A hacker used Claude and ChatGPT to steal 150GB from Mexican government agencies in what investigators are calling one of the first confirmed cases of AI-assisted state-scale cyber espionage

A threat actor weaponized Anthropic's Claude Code and OpenAI's GPT-4.1 to breach multiple Mexican government institutions, exfiltrating roughly 150GB of data and exposing hundreds of millions of records in a campaign that has quietly redrawn the threat landscape for public sector security teams worldwide.

The breach, confirmed in reports published April 11, 2026, is not a hypothetical or a red-team exercise. It happened. A single attacker used two of the most widely available AI tools on the market to automate a sweeping intrusion campaign against government infrastructure, bypassing conventional security defenses and walking out with data at a scale that would have previously required a well-resourced nation-state operation. That is the part that should keep security chiefs awake at night.

According to investigators, the attacker leaned heavily on Claude Code, Anthropic's agentic coding environment, alongside OpenAI's GPT-4.1 to generate and iterate on the malicious code used during the exfiltration process. The AI systems were manipulated to produce functional attack tooling without triggering the safety filters both companies have spent considerable engineering effort building. Exactly how the guardrails were circumvented is still under active investigation by both firms and relevant authorities, but the outcome is not in dispute.

The campaign appears to have been running, at least in part, since early 2026. February reports identified specific Mexican agencies as targets, but the April disclosures suggest the operation was broader than initially understood, with investigators now describing it as a sweeping effort rather than a surgical strike against one or two institutions. The 150GB figure and the exposure of hundreds of millions of records point to a sustained, methodical operation, not an opportunistic smash-and-grab.

What made the campaign notable from a technical standpoint was the attacker's use of AI to handle the operational grunt work, writing scripts, adapting to encountered defenses, and automating the data harvest. This is the leverage point. Skilled human hackers have always been able to do this manually, but the time and expertise required created a meaningful barrier. AI effectively compressed that barrier, allowing one actor to move with the efficiency and adaptability of a small team.

The guardrail problem neither company wants to own

Both Anthropic and OpenAI have published acceptable use policies and deployed a mix of technical filters and human oversight systems designed to prevent exactly this kind of misuse. Claude's model card specifically lists cyberattacks on critical infrastructure as a hard limit. GPT-4.1, released just days before this story broke, carried similar restrictions. None of it stopped this attack.

That is not an indictment of the intent behind those policies, but it is an honest assessment of their current effectiveness. Safety guardrails are trained on known patterns of harmful prompting. A sufficiently motivated attacker willing to probe the edges, chain requests creatively, or work through indirect framing can find paths the filters were not designed to catch. The security community has been saying this for two years. This breach is the proof of concept at government scale.

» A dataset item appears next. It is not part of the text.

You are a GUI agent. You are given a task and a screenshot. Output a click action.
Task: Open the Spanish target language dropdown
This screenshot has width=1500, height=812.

Neither Anthropic nor OpenAI has issued detailed public statements specifically addressing the manipulation techniques used, likely because doing so in any technical specificity would itself function as a how-to guide. That silence is understandable, but it also leaves the public, and the agencies affected, without a clear picture of what was exploited or how it has been patched.

What governments and enterprises should take from this

The instinct after an incident like this is to reach for a policy lever, regulate AI tools, restrict agentic coding environments, require government-specific model deployments with tighter controls. Some version of that conversation is already happening in legislative corridors in Mexico City and, almost certainly, in Washington. Whether it produces anything useful before the next incident is a different question.

For security teams operating right now, the more actionable takeaway is that the threat model has changed. AI-assisted attacks are no longer theoretical, and the attacker profile has broadened considerably. You no longer need deep technical expertise to orchestrate a sophisticated intrusion campaign if you know how to prompt effectively and iterate quickly. Defenses that assume a certain skill ceiling on the adversary side need to be revised.

The investigation is ongoing, and both AI companies face pressure to be more transparent about what their systems produced in this case and what systemic changes they are making in response. The agencies affected are dealing with the immediate fallout of a massive data exposure. And the rest of the industry is watching closely, because the techniques that worked here will not stay with one attacker for long.